Political connections
Critics say that special districts have long been bastions of political patronage, providing a steady supply of workers at campaign time. District defenders argue that there's nothing wrong with being politically active.
Marsha Shulroff, long active in the Democratic Party, works as a clerk at the Nassau Board of Elections and earned $82,126 in 2006, according to payroll records. She said she gets health benefits through her job, but that braces aren't covered by the county. The Plainview water district pays up to $3,000 for each set of braces, according to records.
Edward Shulroff also has a full-time job, as deputy tax receiver for the Town of Oyster Bay, in which he earned $85,300 in 2006, according to payroll records. Although he is entitled to health benefits through that job, he instead takes a buyback, or payment in lieu of benefits -- a benefit rarely, if ever, offered in the private sector, according to experts. For someone eligible for family coverage, the buyback is
$6,000, according to town finance officials.
As a water commissioner, Shulroff receives $100 per diem for attending board and dinner meetings, reviewing paperwork and other district work. Last year, according to the district payroll, Shulroff earned $20,340 in per-diem payments.
The records show that most commissioners at special districts have availed themselves not only of free medical, dental and vision benefits, but other unusual benefits as well. For example, the Hicksville water district provides free cancer coverage and Medi-Gap insurance, which pays for items not covered by Medicare. The Franklin Square water district gives excess insurance to cover the cost of deductibles -- a practice deemed inappropriate by the Nassau County comptroller in an audit. And
several sanitation, sewer and water districts give their consulting attorneys, who typically work only a few hours a week for the districts, the same fully paid health benefits as full-time employees.
"This is a scandalous waste of money," said E.J. McMahon, director of the Empire Center for New York State Policy, a conservative think tank in Albany. "It can't be justified on any grounds."
James Parrot, chief economist for the Fiscal Policy Institute, a research institute in Manhattan, disagreed. "There's a larger question here as to what workers in this society should be entitled to or not," he said. "I think that workers in this society should have good health and other fringe benefits."

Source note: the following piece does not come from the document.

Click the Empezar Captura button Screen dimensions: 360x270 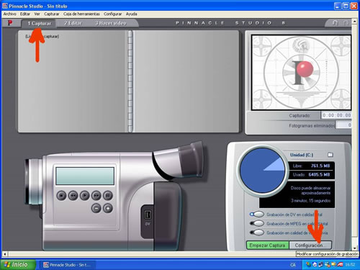point(267,246)
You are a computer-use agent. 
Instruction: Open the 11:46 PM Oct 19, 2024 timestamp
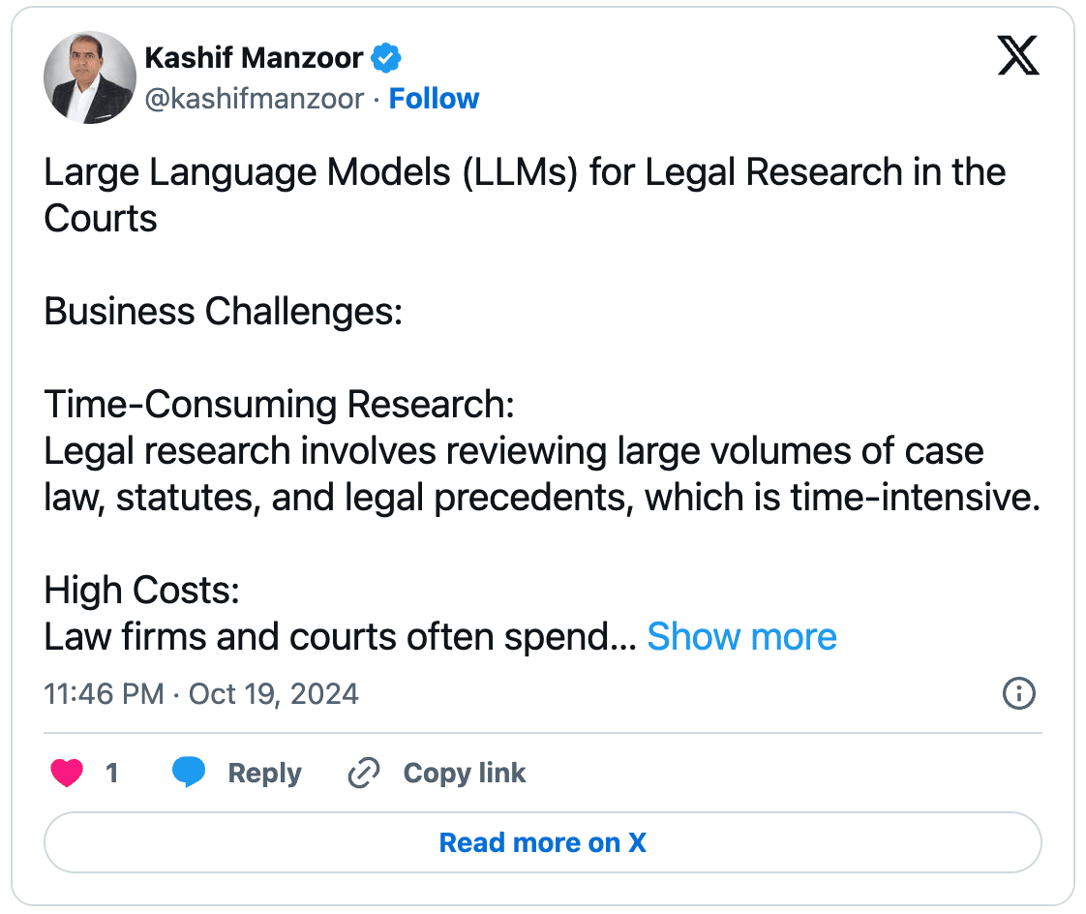pyautogui.click(x=201, y=693)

In the private sector, such added benefits are virtually unknown, as workers are spending more for less health care coverage or are unable to secure coverage at all, according to researchers. "The cost pressures are forcing, in particular, smaller firms to stop offering coverage," said Sara Collins, an economist at the Program on the Future of Health Insurance, a nonprofit research foundation in Manhattan. "The other pressure is that all firms are trying to find
ways to share more of their costs with their employees."
Costs skyrocket
No one has tallied the total cost of health benefits paid by special districts, or the future obligations that will come as officials retire. But a Newsday analysis of annual financial statements obtained through the Freedom of Information Law from independent districts, other than fire districts, shows that the cost of employee benefits has nearly doubled in many districts since 2001.